それと「なにそれやばっ、さかいお前青汁飲めよー」と下心を隠さずに盛り上げにかかった男子も許さん。誰だよさかいって。
ついでに青汁とかわさびシュークリームとか用意するカラオケも許さん。
「おう」
そういえば罰ゲームといったら嫌な想像しか広がらないがおしおきと言い換えれば桃色な妄想が膨らむなぁ…
「あとせめて女の子とコミュニケーションをとるようになって」
「お、おう」
でも男子とすらろくに話していないのに女子なんてハードルが高すぎる。クラスの女子の会話を傍聴することもあるが多分女子は別生物。
会話の速度も言葉数の量も転換回数も桁が違う。それに彼女らはジーンズをデニムだとか二色をバイカラーだとかオーバーオールをトランペットとかいうらしい。…楽器入ってきちゃったよ。
なんいせよ呪文のような単語が詠唱される会話に身を投じるほどに俺は丈夫じゃない。
俺が顔をしかめた成果、再び玲が人差し指を立てる。今度こそ意味合いてきには「めっ」だろう。
「あのね、関わりのない男の子を好きになることなんてほとんどないの。市慶は部活もやってないし目立たないしイケてる感じじゃないから女子のほうから関わってくることなんてないだろうし。だから積極的にいかなかきゃ」
語調が強いわけではないが程度的にはめっより喝ってほどに手厳しい。日曜の朝かよ。
玲の理屈は分かる。俺だって妄想はすれど現実世界で女子が俺の優しい一面を垣間見て一目ぼれ、なんて奇跡を期待しているわけではない。特に高校では、特に女子の間では足並みをそろえることが重要となってくるわけで、より分かりやすい、大衆に受け入れられるような男子しか恋愛対象に入らないだろう。それこそ体育系の部活の部長や、名前の知れ渡った先輩のような。

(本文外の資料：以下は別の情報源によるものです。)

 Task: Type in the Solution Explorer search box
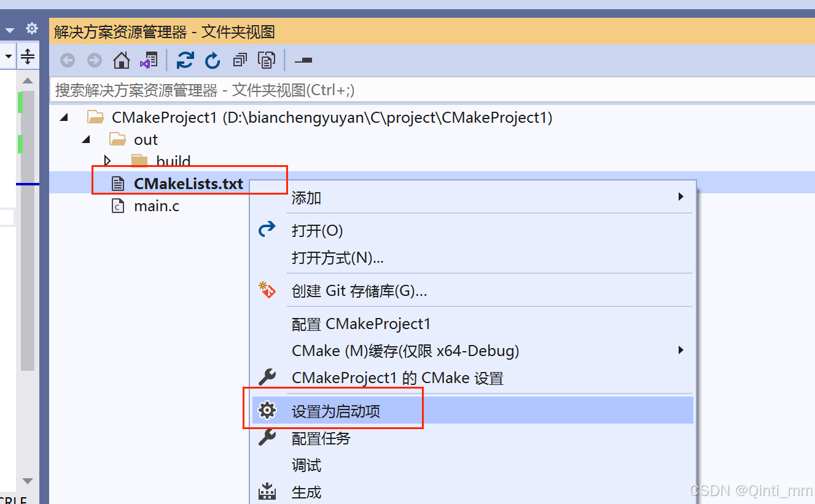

そうした環境の中で俺がピックアップされることはないだろう。普段から教室の隅にいるような、しゃべったこともない男子を慕う女子はいないだろう。
つまり。
俺じゃなくて社会が悪い。
と、そんな俺の主張をやんわりと伝えてみるが、玲は納得しれくれない。
「社会が悪くてもそれに適応しなきゃ。別に女子だって口で言っててもみんながみんなサッカー部の部長と付き合いたい、なんて思ってるわけじゃないし。大事なのは一緒にいて楽しいかどうかなの」
それこそ軽薄な男子のように意味もなく場を盛り上げ、白々しい言葉で女子を褒めちぎることが求められているのだろうか。効果はあるのかもしれない。しかしそうした自分の姿を見つめなおせばそれは虚無的で滑稽だろう。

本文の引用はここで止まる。